From owner-freebsd-acpi@FreeBSD.ORG  Tue Feb 15 08:13:14 2005
Return-Path: <owner-freebsd-acpi@FreeBSD.ORG>
Delivered-To: freebsd-acpi@freebsd.org
Received: from mx1.FreeBSD.org (mx1.freebsd.org [216.136.204.125])
	by hub.freebsd.org (Postfix) with ESMTP id 23CB816A4E9
	for <acpi@freebsd.org>; Tue, 15 Feb 2005 08:13:14 +0000 (GMT)
Received: from ylpvm01.prodigy.net (ylpvm01-ext.prodigy.net [207.115.57.32])
	by mx1.FreeBSD.org (Postfix) with ESMTP id 95DCA43D48
	for <acpi@freebsd.org>; Tue, 15 Feb 2005 08:13:11 +0000 (GMT)
	(envelope-from nate@root.org)
Received: from [10.0.5.51] (adsl-64-171-186-189.dsl.snfc21.pacbell.net
	[64.171.186.189])j1F8D6vE005877;	Tue, 15 Feb 2005 03:13:06 -0500
Message-ID: <4211AF11.7050109@root.org>
Date: Tue, 15 Feb 2005 00:13:05 -0800
From: Nate Lawson <nate@root.org>
User-Agent: Mozilla Thunderbird 1.0RC1 (X11/20041205)
X-Accept-Language: en-us, en
MIME-Version: 1.0
To: Kevin Oberman <oberman@es.net>
References: <20050214214422.C9F925D07@ptavv.es.net>
In-Reply-To: <20050214214422.C9F925D07@ptavv.es.net>
Content-Type: text/plain; charset=ISO-8859-1; format=flowed
Content-Transfer-Encoding: 7bit
cc: acpi@freebsd.org
Subject: Re: HEADSUP: cpufreq import complete, acpi_throttling changed
X-BeenThere: freebsd-acpi@freebsd.org
X-Mailman-Version: 2.1.1
Precedence: list
List-Id: ACPI and power management development <freebsd-acpi.freebsd.org>
List-Unsubscribe: <http://lists.freebsd.org/mailman/listinfo/freebsd-acpi>,
	<mailto:freebsd-acpi-request@freebsd.org?subject=unsubscribe>
List-Archive: <http://lists.freebsd.org/pipermail/freebsd-acpi>
List-Post: <mailto:freebsd-acpi@freebsd.org>
List-Help: <mailto:freebsd-acpi-request@freebsd.org?subject=help>
List-Subscribe: <http://lists.freebsd.org/mailman/listinfo/freebsd-acpi>,
	<mailto:freebsd-acpi-request@freebsd.org?subject=subscribe>
X-List-Received-Date: Tue, 15 Feb 2005 08:13:14 -0000

Kevin Oberman wrote:
>>Date: Mon, 14 Feb 2005 22:19:48 +0100
>>From: Pawel Worach <pawel.worach@telia.com>
>>
>>Hi, sorry for the delay. I bumped the number of retries to 2000 and I
>>can still repro. the error if the cpu has some load, I believe that is
>>expected. Even when "idle" (gnome desktop running) it works fine with
>>100, I think the first time I tested it I had mplayer running. I can't
>>see a real-life reason for bumping the number of retries, from all
>>speeds above 200Mhz I can step back up to 1.7Ghz without problems
>>under light cpu load. The power_profile script should probably have a
>>min limit, 75Mhz is ridiculous :)

Ok, no problem.

>>Another cool thing would be if the speed could be stepped
>>automagically based on current battery level, that would likely be the
>>job for a powerd(8).
> 
> 
> I've been things about this, too, 

Strangely, I've thought about this for 2 years.  ;-)
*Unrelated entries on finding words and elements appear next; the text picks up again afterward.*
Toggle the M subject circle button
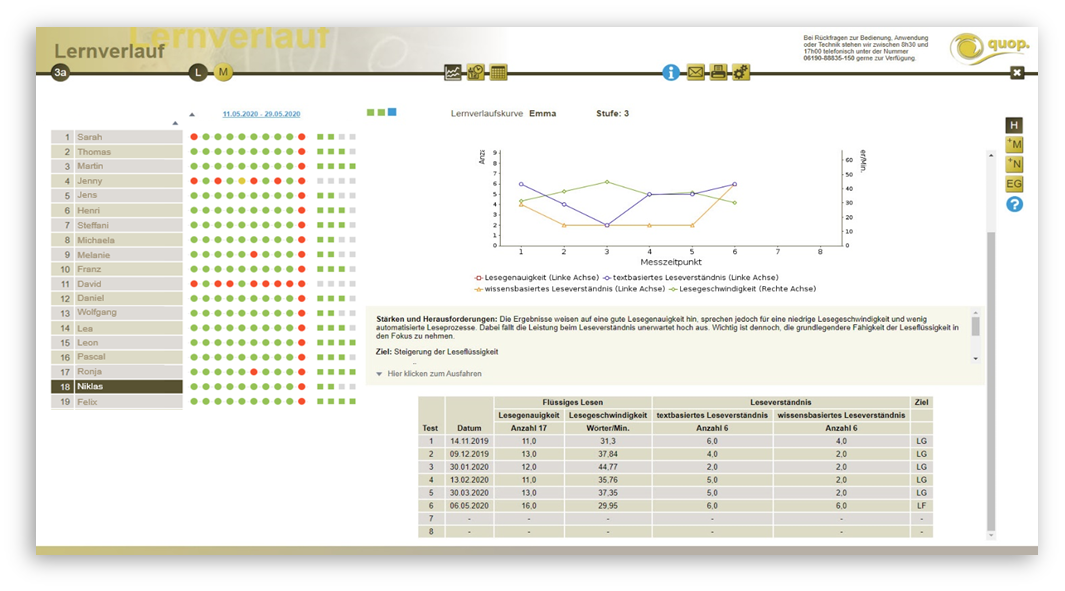The image size is (1065, 591). click(223, 72)
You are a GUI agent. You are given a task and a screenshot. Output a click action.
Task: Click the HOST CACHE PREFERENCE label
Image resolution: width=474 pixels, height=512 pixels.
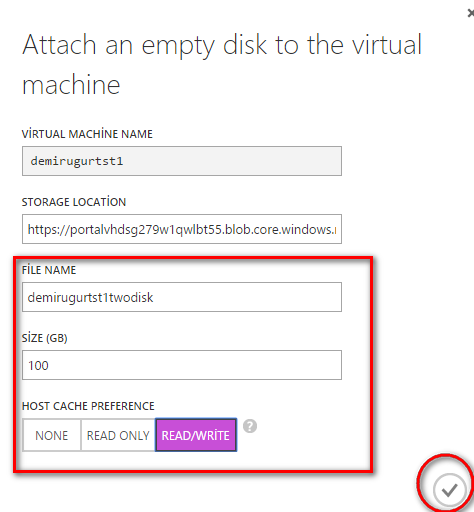(x=88, y=406)
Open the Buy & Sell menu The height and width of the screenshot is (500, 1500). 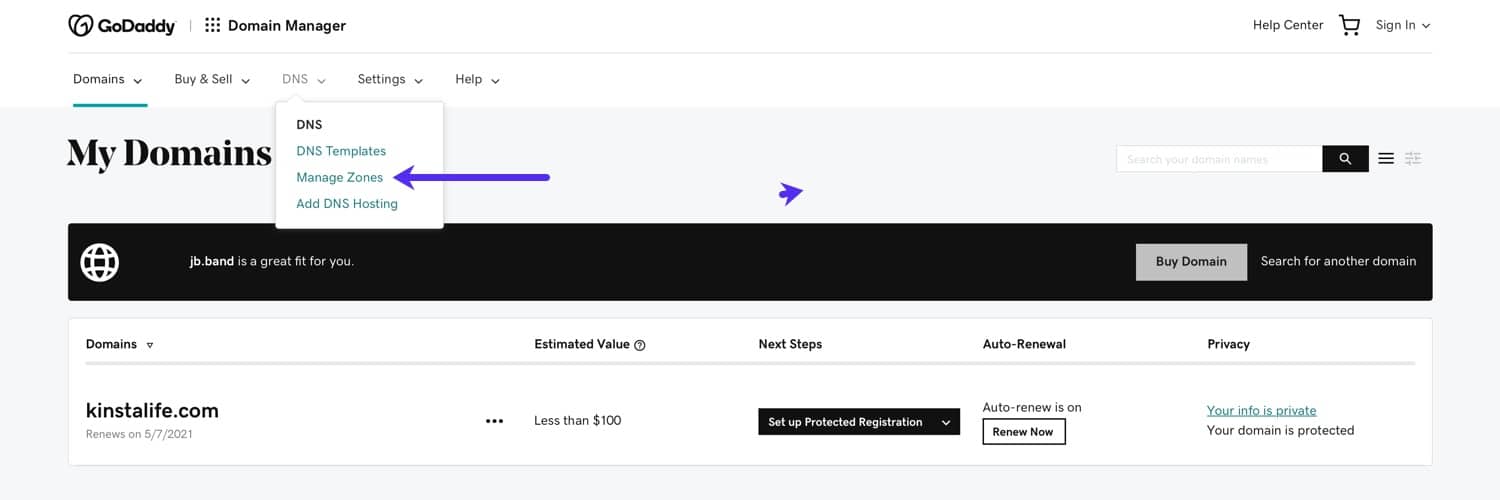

> and I think that stepping things down
> with battery level is not the answer. I think it MIGHT make sense to do
> so based on battery discharge rate. This would allow a user to configure
> an approximate battery "lifetime". It is especially important as
> batteries wear and, if two batteries are present, one discharges faster
> than the other.

I don't think battery level or discharge rate is a useful control input. 
  Think about if you have your laptop sitting on your desk for an hour, 
and then want to buildworld for an hour.  You certainly want the system 
to power everything possible down for the first hour and run as fast as 
possible the second hour.  The factor almost everyone gets wrong is the 
integral:

Nate Efficiency = Useful Work Done / Amp-hours burned
Total amp-hours = Sum[t: 0...Tdead](PowerUsed(t))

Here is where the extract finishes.